Task instructions: Only one stretch of the data below is wanted: the lines starting at the one with "Click the Scharesoft_" and ending at the one with "The width and height of the screenshot is (265, 184).", both included, given again exactly.

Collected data
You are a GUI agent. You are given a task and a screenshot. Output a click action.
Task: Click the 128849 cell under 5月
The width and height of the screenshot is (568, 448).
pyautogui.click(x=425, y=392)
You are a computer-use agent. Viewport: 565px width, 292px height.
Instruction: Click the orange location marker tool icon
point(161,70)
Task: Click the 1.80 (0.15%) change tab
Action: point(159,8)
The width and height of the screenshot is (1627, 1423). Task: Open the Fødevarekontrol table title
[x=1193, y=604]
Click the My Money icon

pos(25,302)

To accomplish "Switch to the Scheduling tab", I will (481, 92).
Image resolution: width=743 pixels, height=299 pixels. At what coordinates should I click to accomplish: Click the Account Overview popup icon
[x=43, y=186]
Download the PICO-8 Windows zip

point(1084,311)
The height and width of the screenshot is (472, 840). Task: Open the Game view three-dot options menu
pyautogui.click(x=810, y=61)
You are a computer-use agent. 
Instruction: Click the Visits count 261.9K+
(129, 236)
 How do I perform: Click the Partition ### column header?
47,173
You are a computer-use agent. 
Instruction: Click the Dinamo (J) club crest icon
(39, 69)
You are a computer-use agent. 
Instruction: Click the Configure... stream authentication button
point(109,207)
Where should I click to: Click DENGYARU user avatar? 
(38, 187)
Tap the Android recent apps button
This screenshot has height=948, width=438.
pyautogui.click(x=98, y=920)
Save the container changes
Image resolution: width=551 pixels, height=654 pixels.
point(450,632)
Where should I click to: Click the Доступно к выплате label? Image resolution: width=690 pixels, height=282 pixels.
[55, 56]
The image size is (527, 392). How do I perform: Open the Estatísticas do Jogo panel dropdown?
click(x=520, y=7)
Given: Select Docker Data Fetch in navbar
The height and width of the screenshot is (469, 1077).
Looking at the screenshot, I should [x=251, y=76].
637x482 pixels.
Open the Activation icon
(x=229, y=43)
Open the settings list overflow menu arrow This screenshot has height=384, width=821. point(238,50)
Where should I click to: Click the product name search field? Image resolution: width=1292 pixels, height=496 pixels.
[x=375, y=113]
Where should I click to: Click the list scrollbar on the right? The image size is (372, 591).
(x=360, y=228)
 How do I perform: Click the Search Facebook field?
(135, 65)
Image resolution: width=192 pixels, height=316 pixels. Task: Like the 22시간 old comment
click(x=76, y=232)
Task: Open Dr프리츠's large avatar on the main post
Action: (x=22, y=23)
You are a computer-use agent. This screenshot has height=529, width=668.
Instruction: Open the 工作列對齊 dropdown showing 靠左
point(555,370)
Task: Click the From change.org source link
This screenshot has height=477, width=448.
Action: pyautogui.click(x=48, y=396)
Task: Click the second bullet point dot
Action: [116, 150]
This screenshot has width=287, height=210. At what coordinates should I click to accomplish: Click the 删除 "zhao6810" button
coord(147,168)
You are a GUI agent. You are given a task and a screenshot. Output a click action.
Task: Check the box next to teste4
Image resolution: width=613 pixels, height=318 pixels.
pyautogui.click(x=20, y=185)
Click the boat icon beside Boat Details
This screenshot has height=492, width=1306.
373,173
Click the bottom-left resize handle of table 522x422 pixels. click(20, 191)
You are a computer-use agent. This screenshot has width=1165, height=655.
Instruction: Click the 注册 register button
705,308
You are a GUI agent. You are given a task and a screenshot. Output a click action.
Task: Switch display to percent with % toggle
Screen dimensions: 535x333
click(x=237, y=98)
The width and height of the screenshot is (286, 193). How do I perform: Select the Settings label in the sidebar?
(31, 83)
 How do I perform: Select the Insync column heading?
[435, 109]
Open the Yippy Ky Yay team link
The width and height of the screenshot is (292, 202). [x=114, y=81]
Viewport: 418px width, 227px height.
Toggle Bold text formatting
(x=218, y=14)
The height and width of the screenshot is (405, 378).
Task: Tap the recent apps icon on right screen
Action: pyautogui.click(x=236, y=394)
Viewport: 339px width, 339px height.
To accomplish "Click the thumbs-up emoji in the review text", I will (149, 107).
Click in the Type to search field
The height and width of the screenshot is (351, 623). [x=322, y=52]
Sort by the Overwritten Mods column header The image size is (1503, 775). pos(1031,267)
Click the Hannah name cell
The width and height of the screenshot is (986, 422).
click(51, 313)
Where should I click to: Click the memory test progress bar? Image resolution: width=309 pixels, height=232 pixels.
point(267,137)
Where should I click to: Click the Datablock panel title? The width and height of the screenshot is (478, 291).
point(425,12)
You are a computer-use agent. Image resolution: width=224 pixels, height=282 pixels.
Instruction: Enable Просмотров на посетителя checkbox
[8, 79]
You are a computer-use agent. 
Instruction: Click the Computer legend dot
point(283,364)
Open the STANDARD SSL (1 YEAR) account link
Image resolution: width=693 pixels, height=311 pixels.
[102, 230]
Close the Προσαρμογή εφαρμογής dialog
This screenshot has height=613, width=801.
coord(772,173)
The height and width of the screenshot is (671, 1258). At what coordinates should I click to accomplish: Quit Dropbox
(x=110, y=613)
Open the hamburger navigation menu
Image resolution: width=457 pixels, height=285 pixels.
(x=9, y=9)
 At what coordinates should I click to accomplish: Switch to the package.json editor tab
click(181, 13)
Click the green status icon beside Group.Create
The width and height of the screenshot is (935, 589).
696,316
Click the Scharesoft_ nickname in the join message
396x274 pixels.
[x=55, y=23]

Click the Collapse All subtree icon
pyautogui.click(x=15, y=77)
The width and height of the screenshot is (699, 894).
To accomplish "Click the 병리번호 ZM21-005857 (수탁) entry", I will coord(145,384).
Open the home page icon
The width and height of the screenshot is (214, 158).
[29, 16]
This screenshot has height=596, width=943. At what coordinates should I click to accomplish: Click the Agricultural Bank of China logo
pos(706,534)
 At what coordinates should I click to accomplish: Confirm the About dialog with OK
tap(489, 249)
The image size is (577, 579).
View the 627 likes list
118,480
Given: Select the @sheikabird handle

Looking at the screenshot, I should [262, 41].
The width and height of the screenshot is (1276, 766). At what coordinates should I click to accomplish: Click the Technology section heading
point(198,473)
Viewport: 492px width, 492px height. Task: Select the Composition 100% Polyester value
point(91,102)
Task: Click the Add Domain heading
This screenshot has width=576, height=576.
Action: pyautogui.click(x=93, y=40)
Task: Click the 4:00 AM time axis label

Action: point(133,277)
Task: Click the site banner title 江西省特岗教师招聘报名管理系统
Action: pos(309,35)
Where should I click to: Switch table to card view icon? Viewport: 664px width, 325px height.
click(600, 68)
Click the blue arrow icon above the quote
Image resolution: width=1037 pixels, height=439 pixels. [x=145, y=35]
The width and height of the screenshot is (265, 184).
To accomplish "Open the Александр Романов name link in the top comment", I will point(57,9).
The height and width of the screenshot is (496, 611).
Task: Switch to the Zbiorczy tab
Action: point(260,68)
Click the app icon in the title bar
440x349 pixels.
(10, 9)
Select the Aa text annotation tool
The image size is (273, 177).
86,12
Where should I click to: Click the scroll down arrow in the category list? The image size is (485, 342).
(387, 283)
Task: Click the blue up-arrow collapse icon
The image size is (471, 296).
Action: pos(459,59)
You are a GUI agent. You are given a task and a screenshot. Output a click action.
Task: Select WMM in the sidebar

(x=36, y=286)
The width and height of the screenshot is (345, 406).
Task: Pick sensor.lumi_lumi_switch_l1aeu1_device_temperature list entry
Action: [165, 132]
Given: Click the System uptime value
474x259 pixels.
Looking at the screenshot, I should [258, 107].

Solution to the problem:
Click the Scharesoft_ nickname in the join message
396x274 pixels.
[x=55, y=23]

Click the Collapse All subtree icon
pyautogui.click(x=15, y=77)
The width and height of the screenshot is (699, 894).
To accomplish "Click the 병리번호 ZM21-005857 (수탁) entry", I will coord(145,384).
Open the home page icon
The width and height of the screenshot is (214, 158).
[29, 16]
This screenshot has height=596, width=943. At what coordinates should I click to accomplish: Click the Agricultural Bank of China logo
pos(706,534)
 At what coordinates should I click to accomplish: Confirm the About dialog with OK
tap(489, 249)
The image size is (577, 579).
View the 627 likes list
118,480
Given: Select the @sheikabird handle

Looking at the screenshot, I should [262, 41].
The width and height of the screenshot is (1276, 766). At what coordinates should I click to accomplish: Click the Technology section heading
point(198,473)
Viewport: 492px width, 492px height. Task: Select the Composition 100% Polyester value
point(91,102)
Task: Click the Add Domain heading
This screenshot has width=576, height=576.
Action: pyautogui.click(x=93, y=40)
Task: Click the 4:00 AM time axis label

Action: point(133,277)
Task: Click the site banner title 江西省特岗教师招聘报名管理系统
Action: pos(309,35)
Where should I click to: Switch table to card view icon? Viewport: 664px width, 325px height.
click(600, 68)
Click the blue arrow icon above the quote
Image resolution: width=1037 pixels, height=439 pixels. [x=145, y=35]
The width and height of the screenshot is (265, 184).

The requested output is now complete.